Autism spectrum disorders (ASDs) are common neurological disorders that include autistic disorder, Asperger disorder and PDD-NOS (pervasive developmental disorder-not otherwise specified). The Centers for Disease Control and Prevention now estimate an overall ASD prevalence of 1 case per 110 children. The three essential criteria for an ASD diagnosis are: (1) impaired verbal and nonverbal communication; (2) impaired social interaction; and (3) restricted, repetitive and stereotyped patterns of behavior, interests and activities. Family studies show that ASDs have a strong hereditary basis, apparently involving a large number of genes. However, it is also clear that environmental factors play a significant role in the etiology and severity of these disorders.

Mutations affecting structural components of synapses are significant risk factors for developing ASDs. The best-studied of these are the neuroligins: postsynaptic adhesion/signaling proteins that bind specifically to a set of presynaptic membrane proteins called neurexins. There are four neuroligin-encoding (NLGN) genes in humans, and mutations disrupting NLGN3 and NLGN4 are associated with autism. However, it is not clear how disruption of a broadly expressed synaptic protein results in the relatively specific behavioral deficits associated with ASDs.

Here, the authors investigate the effects of neuroligin-disrupting mutations in Caenorhabditis elegans. C. elegans neuronal proteins are structural and functional homologs of mammalian proteins, making it a powerful model for analyzing synapse structure, function and development. Worms have a single neuroligin gene (nlg-1), and C. elegans neuroligin is structurally similar to mammalian homologs. Mutants lacking the neuroligin protein have superficially normal growth and behavior, and apparently normal nervous systems. However, the authors show that nlg-1 null mutants have several sensory deficits: they do not respond normally to some chemical cues, they are insensitive to temperature changes and they have altered processing of conflicting sensory inputs.

nlg-1 mutants also have increased levels of oxidative stress, which results from excessive free radicals and reactive oxygen species (ROS) that can damage cellular components (e.g. proteins, lipids and DNA). nlg-1 mutants are hypersensitive to paraquat toxicity (an herbicide that produces excess free radicals and ROS) suggesting elevated levels of endogenous free radicals. Oxidative damage to proteins in nlg-1 mutants is elevated compared with wild-type animals, and mutants are also hypersensitive to the toxic effects of copper- and mercury-containing compounds.

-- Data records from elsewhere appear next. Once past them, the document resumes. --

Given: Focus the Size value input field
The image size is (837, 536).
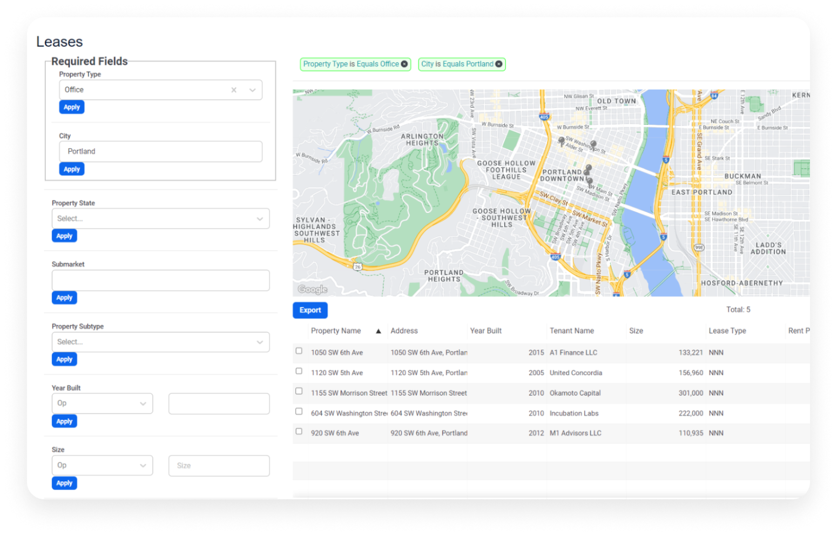Looking at the screenshot, I should click(x=219, y=466).
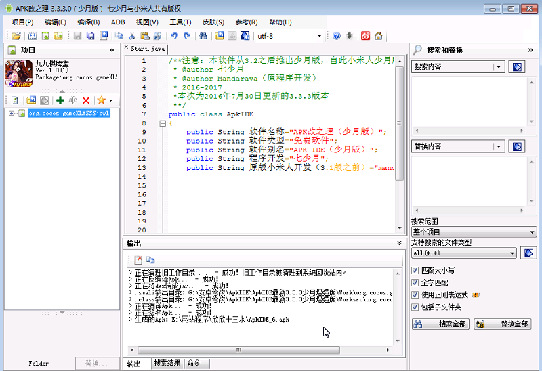Expand the org.cocos.gameXLWSSSjqwl tree node

click(12, 113)
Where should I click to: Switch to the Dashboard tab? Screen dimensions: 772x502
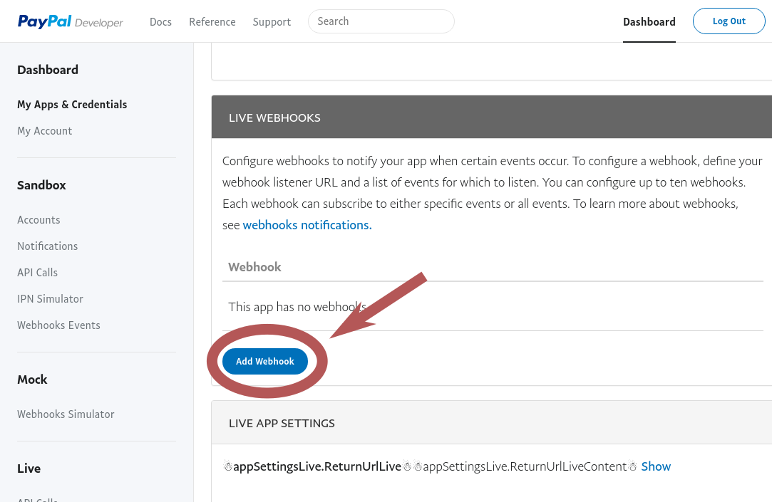pyautogui.click(x=649, y=22)
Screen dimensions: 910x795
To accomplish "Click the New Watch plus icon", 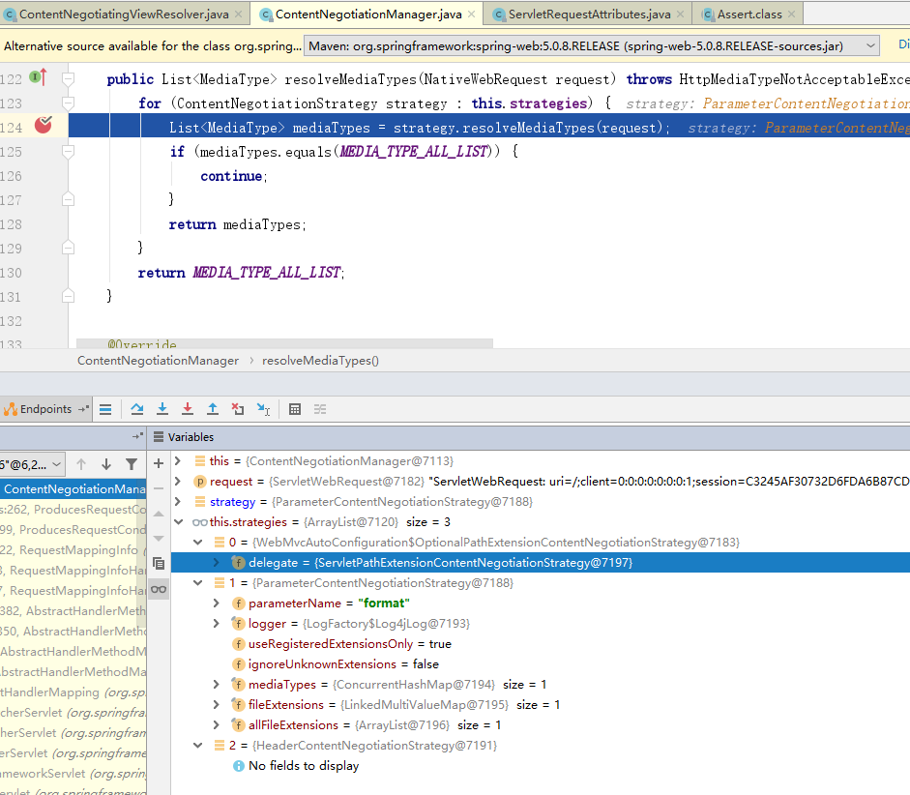I will (159, 463).
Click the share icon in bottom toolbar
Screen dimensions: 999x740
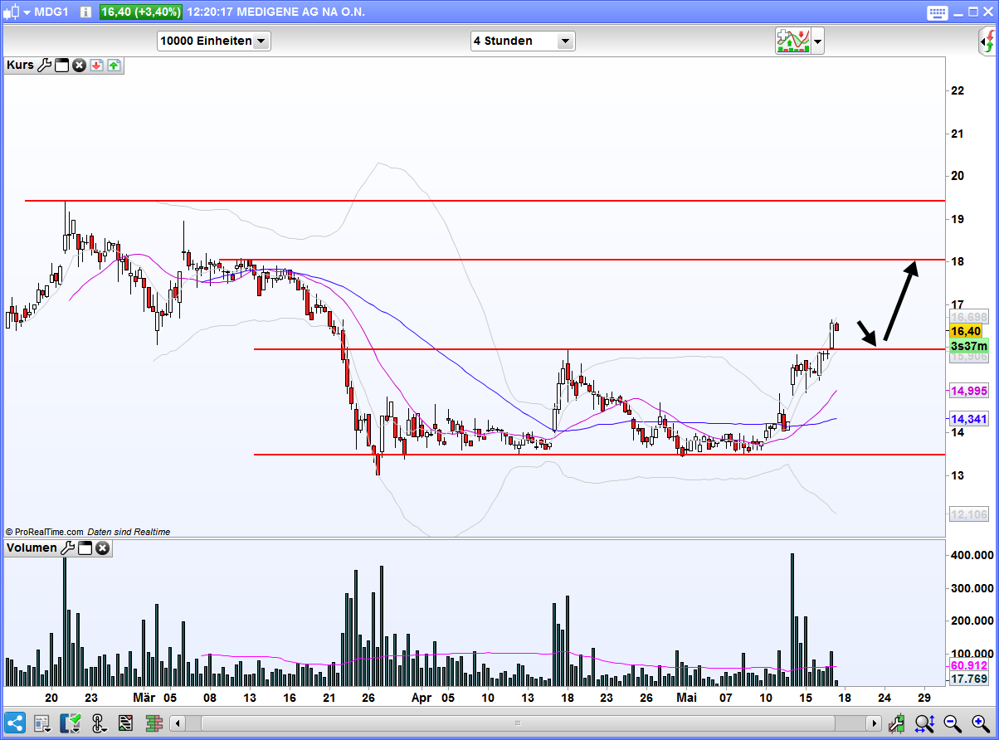pyautogui.click(x=16, y=723)
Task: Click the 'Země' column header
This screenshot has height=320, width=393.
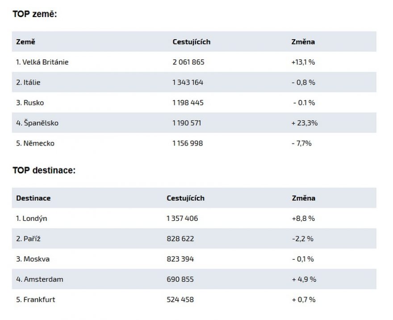Action: click(25, 42)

The relationship between ASDs and oxidative stress is unclear, although it has been proposed that oxidative stress, from environmental toxins, may contribute to the disorders. These studies show that loss of the synaptic protein neuroligin causes oxidative stress. This raises the possibility that specific types of neuronal disruption might be the cause, rather than the result, of oxidative stress. In addition, these data demonstrate a clear connection between an autism-associated synaptic mutation in C. elegans and hypersensitivity to environmental toxins (e.g. paraquat, mercury compounds, etc.). This provides an important example of how both genetic and environmental contributions to a neurological disorder can have a single underlying basis.

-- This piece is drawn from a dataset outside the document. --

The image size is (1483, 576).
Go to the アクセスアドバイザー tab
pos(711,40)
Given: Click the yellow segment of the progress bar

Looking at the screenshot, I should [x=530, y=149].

ASDs are often associated with changes in sensitivity to sensory inputs, as well as the ability to process and integrate these inputs. It is therefore intriguing that nlg-1 mutants have specific sensory deficits, as well as deficits in the processing of conflicting sensory inputs. This characterization of a C. elegans ASD model indicates a role for neuroligin in processing sensory information and the importance of proper synaptic function in regulating oxidative stress.